::: Provided records

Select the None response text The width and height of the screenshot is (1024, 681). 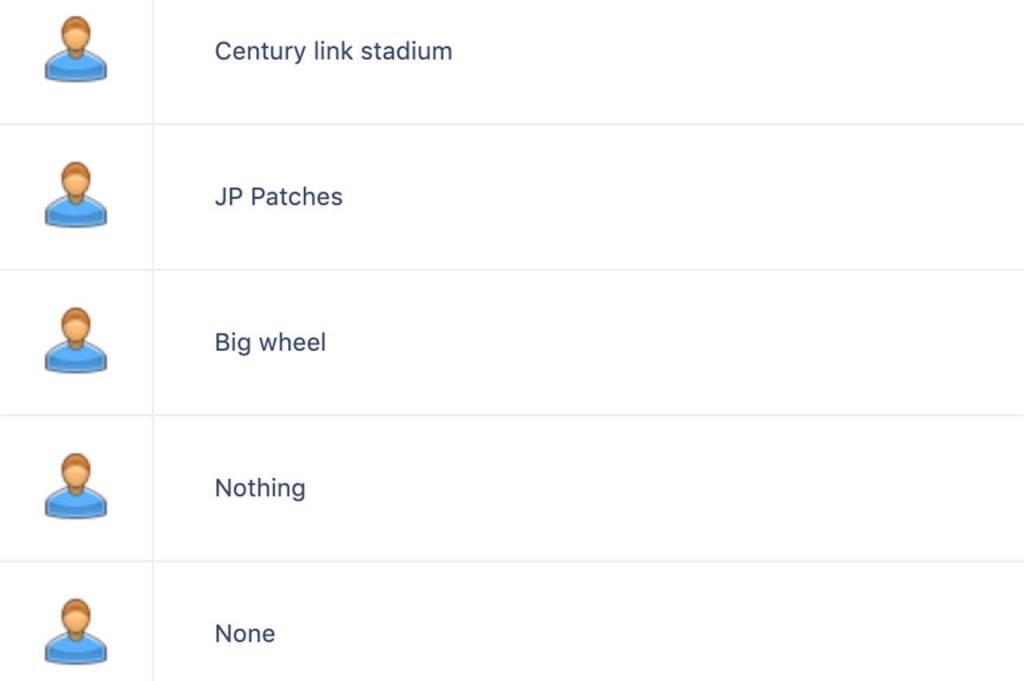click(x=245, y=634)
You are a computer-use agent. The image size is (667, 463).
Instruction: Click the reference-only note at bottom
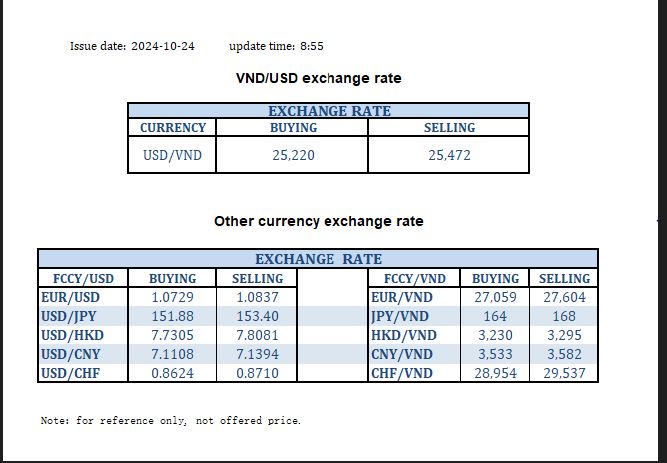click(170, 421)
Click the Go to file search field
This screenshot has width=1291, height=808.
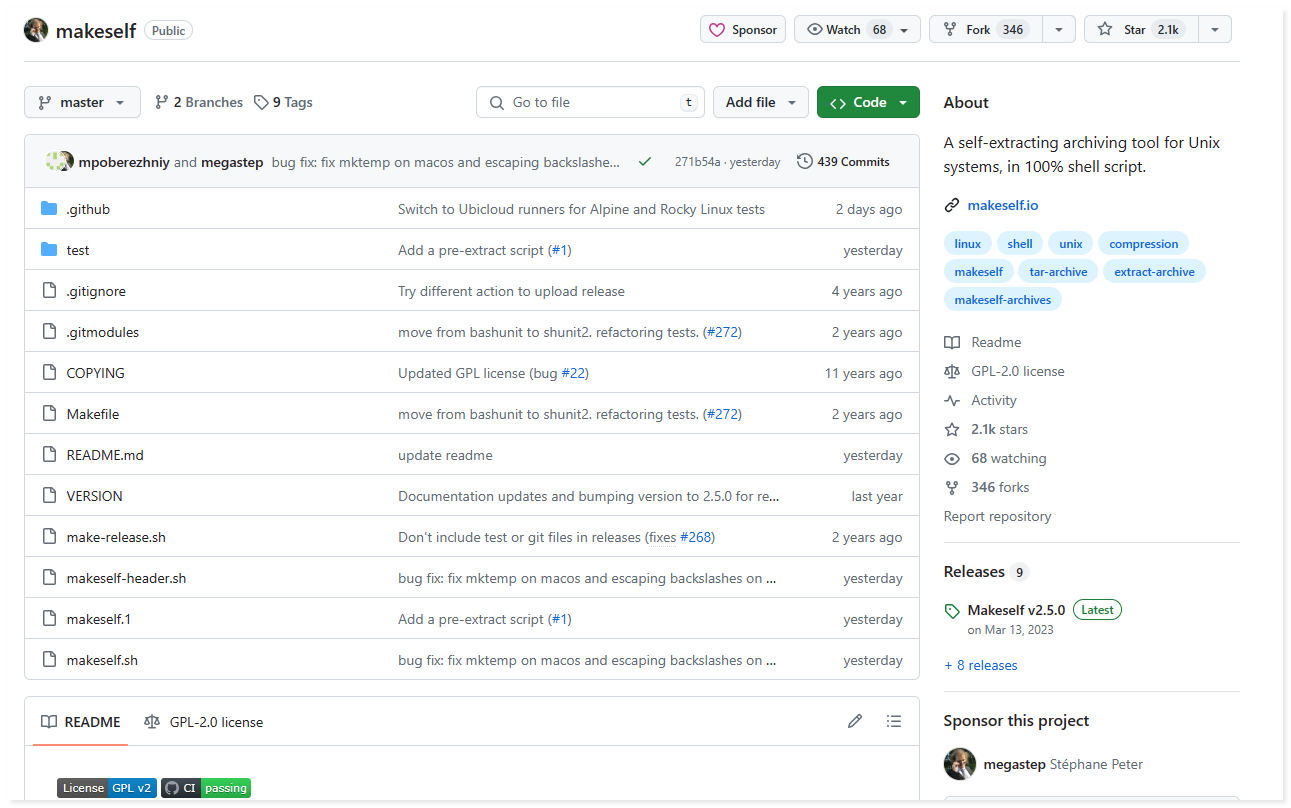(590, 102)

::::::

#### [Instructions for the task]
The lines to retype run from the one containing "Click the Go to file search field" through the last line of the records above; write them exactly and skip the pictures.

#### [Response below]
Click the Go to file search field
This screenshot has width=1291, height=808.
(590, 102)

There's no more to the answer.